I guess I’ll start with the numbers since this is Torah by the Numbers. Forty-nine. Obvious, right? But the Torah says, “Tisp’ru chamishim yom” – count 50 days. Okay, we are all aware of the distinction between “up to and including” and “up to and not including.” But why the disparity between the pasuk and our count? Because the Torah also tells us about counting seven complete (“t’mimot”) weeks. That is the basis of counting the Omer being 49 days rather than 50.
One of the famous issues related to the counting of the Omer is whether it is a single large mitzvah with 49 component parts or whether we are dealing with 49 related little “mitzvah-lach.” If we say that there is one huge 49-part mitzvah, and that it has to be complete (let’s call this Opinion A), as the Torah uses the term t’mimot, then missing a day’s count flaws the mitzvah and one cannot continue saying a b’racha on subsequent nights. (Yes, if one missed a night, he still can count during the daytime, without a b’racha, and his t’mimot is not compromised – meaning, he continues with a b’racha on future nights.)

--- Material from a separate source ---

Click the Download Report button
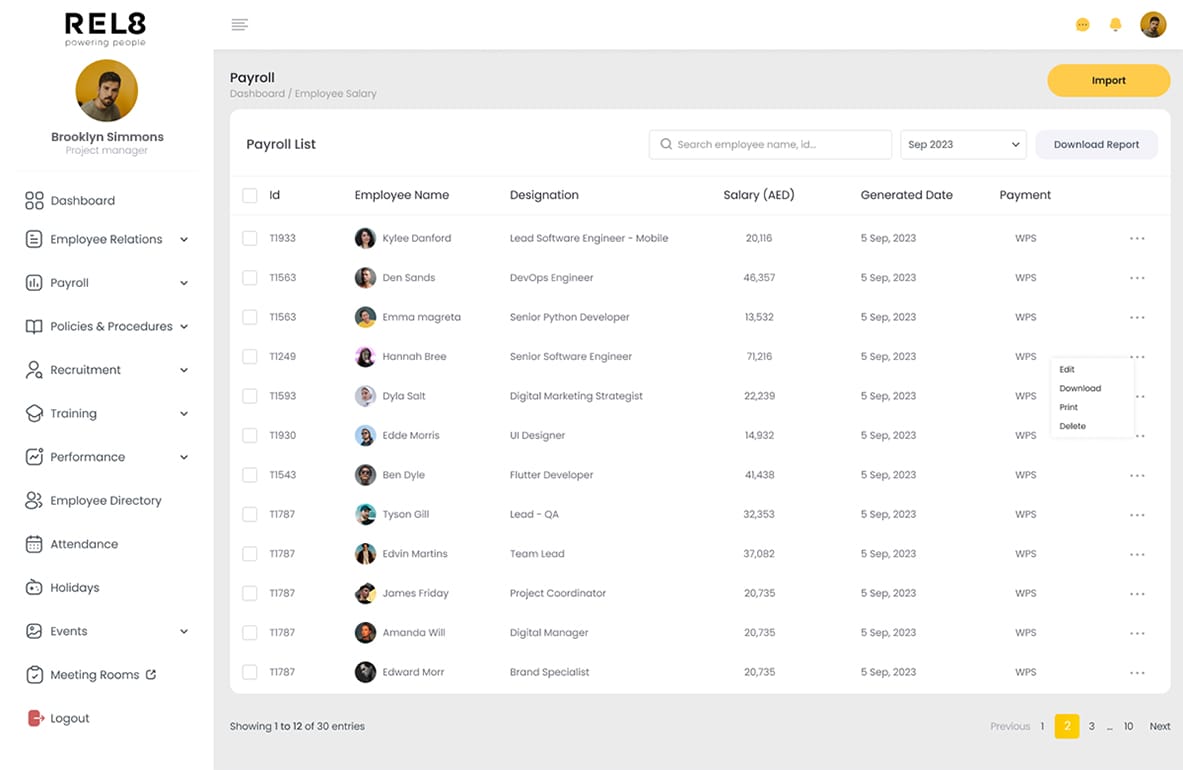This screenshot has width=1183, height=770. [x=1096, y=145]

If, on the other hand, we consider the Omer counting to be 49 separate, though obviously connected, mitzvot (let’s call this opinion B), then missing a day does not take away the b’racha from future days.
Interestingly, this machloket (dispute) is unresolved in mainstream halacha. So, what is a person to do if he missed a full day? Which opinion decides the matter? Actually, neither. The halacha does not come to a conclusion, but something else determines the answer: safeik bracha l’hakeil, a doubt as to whether a b’racha is to be said is resolved by not saying it. Not that the opinion supporting not saying the b’racha “wins” the debate, but rather, the rule governing safeik decides for us.

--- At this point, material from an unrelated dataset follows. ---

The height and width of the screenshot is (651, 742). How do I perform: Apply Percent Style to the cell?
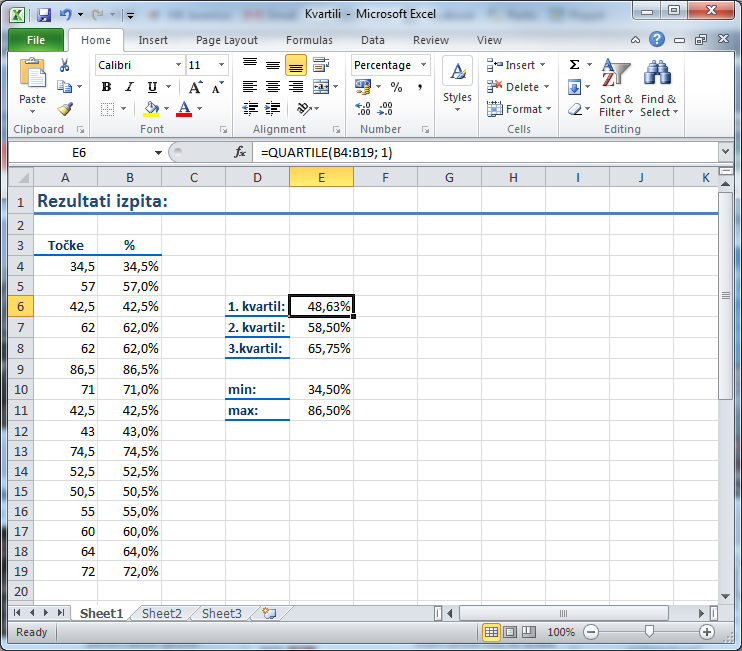point(396,87)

Okay, what about a person who is about to count, let’s say, the 12th night, but is not sure if he counted the 11th or not? For this question, we reason this way: According to Opinion A, maybe he did count, so he would continue with a b’racha tonight; but if he missed, then he wouldn’t say a b’racha. According to Opinion B, it wouldn’t matter if he is sure that he missed the previous day. This is not a 50-50 kind of doubt. It’s more like 75-25, since he might have counted the day before, and both A and B would say to make a b’racha. Only half of one of two possibilities would say don’t say a b’racha. With these unbalanced possibilities, halacha would say to continue with a b’racha.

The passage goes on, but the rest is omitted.